Instructions to follow>
Each record below has to be printed verbatim.

Records shown>
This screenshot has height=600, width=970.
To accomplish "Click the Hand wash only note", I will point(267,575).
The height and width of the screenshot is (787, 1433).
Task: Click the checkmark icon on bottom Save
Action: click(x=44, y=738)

Response to the exercise>
This screenshot has height=600, width=970.
To accomplish "Click the Hand wash only note", I will point(267,575).
The height and width of the screenshot is (787, 1433).
Task: Click the checkmark icon on bottom Save
Action: click(x=44, y=738)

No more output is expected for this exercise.